Depois de ressaltar que existem 2 milhões e meios de vigilantes em atuação no Brasil, diz o parlamentar: “A utilização da segurança privada é uma tendência em crescimento no mundo inteiro. No Brasil não deve ser diferente. Governo e sociedade já reconhecem que o Estado não pode arcar sozinho com a responsabilidade da segurança pública e patrimonial. Complementar a ela deve existir a segurança privada como atividade regular.” (o grifo é meu)

Chega a ser ultrajante ver a forma como o PT, do qual eu participei no passado como militante e filiado, se rendeu ao canto das moedas de ouro. A ideologia da eficiência, da qualidade dos serviços essenciais sob responsabilidade do gestor público foi facilmente esquecida. Suspeita-se até que esteja ocorrendo agora o que os petistas acusavam de ter ocorrido no período da privatização da Telebrás e de suas subsidiárias. Qual seja: deixar sucatear o setor, torná-lo ineficiente, para facilitar a aceitação popular da privatização das funções do Estado.

Será que é por isso que o Distrito Federal apresenta hoje estatísticas crescentes de violência igualáveis às piores áreas do Rio de Janeiro e de São Paulo? Será que é para entregar a iniciativa privada a gestão dos hospitais que mulheres dão a luz nos banheiros dos hospitais públicos do DF? Será que é para entregar os espaços urbanos de Brasília à especulação imobiliária, que está se desconstruindo o projeto urbanístico do Distrito Federal – concebido pelos gênios Lúcio Costa, Oscar Niemeyer e Burle Marx -, e que se atravessou o oceano para contratar uma empresa de Cingapura?

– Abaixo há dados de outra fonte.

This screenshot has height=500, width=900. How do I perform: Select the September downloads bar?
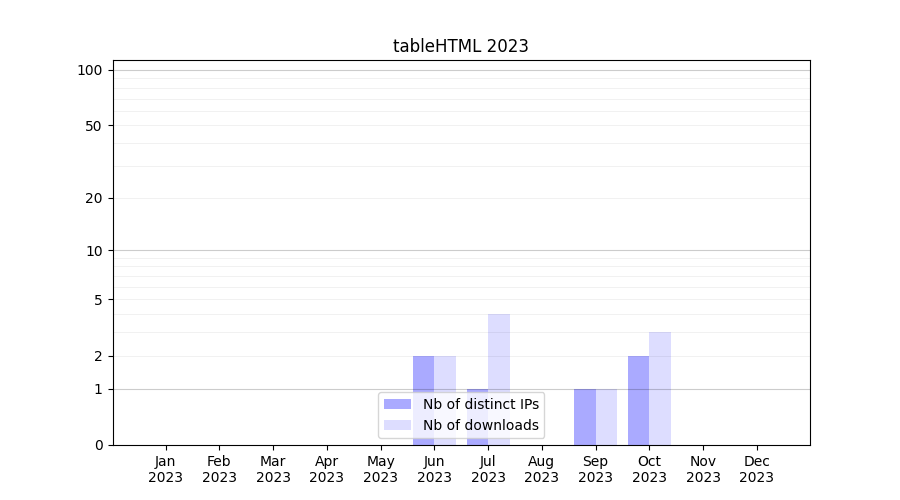coord(606,417)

Chico Vigilante defende a aprovação pelo Congresso Nacional do Estatuto da Segurança Privada. A nova lei deve entregar às empresas privadas de vigilância – muitas delas de passado reprováveis – a responsabilidade da segurança do bem privado. Em seu artigo diz o parlamentar candango:

“Prevê-se que a área de atuação da segurança privada seja substancialmente aumentada abarcando eventos e espaços públicos, podendo ser utilizada em shows; transportes coletivos; na fiscalização ambiental e florestal; dentre outras. Já é decisão atual da FIFA que a segurança de estádios e pontos de treinamento seja feita por segurança privada.”

Assim, desde a casa de cada contribuinte, do pequeno comércio, do já apinhado transporte coletivo aos estádios da Copa, a segurança não mais seria de responsabilidade do policiamento ostensivo da Polícia Militar e sim de empresas privadas. Aos contribuintes a obrigação de pagar ao setor privado aquilo que ele já pago ao setor público sob a forma de impostos e taxas.

Além da cobiça das empresas privadas e da criação de mais um novo ônus para o contribuinte, há de se perguntar: quem cuidará deste exército que, segundo o deputado, envolve 2,5 milhões de pessoas armadas? Hoje, em algumas localidades, não se consegue nem monitorar as ações criminosas de alguns policiais civis e militares que desonram a farda e o escudo que portam.

É lamentável como o PT, que foi a esperança de gerações de cidadãos brasileiros, que sonharam com um novo modelo de fazer política, uma nova forma de gerir o Estado, adote técnicas mais prejudiciais a nação de que seus oponentes no passado. O tintilhar das moedas de ouro parece hoje o norte preferido de algumas das lideranças.

Alianças com forças políticas reconhecidamente espúrias, com empresários que nada honram os segmentos que atuam, suspeitas de ligações com o submundo do crime, tudo isso desonra aqueles que lutaram pela redemocratização e pela moralização da administração pública no Brasil.

Parafraseando Fernando Gabeira, em seu artigo Reflexões na porta de cadeia, também publicado na Brasil 247, no Distrito Federal, “o governo petista está sendo apenas uma continuidade medíocre das forças que combatia.”

O mais preocupante é o efeito que isso poderá gerar na sociedade brasileira, cada vez mais descrentes do processo político, da Política com “P” maiúsculo.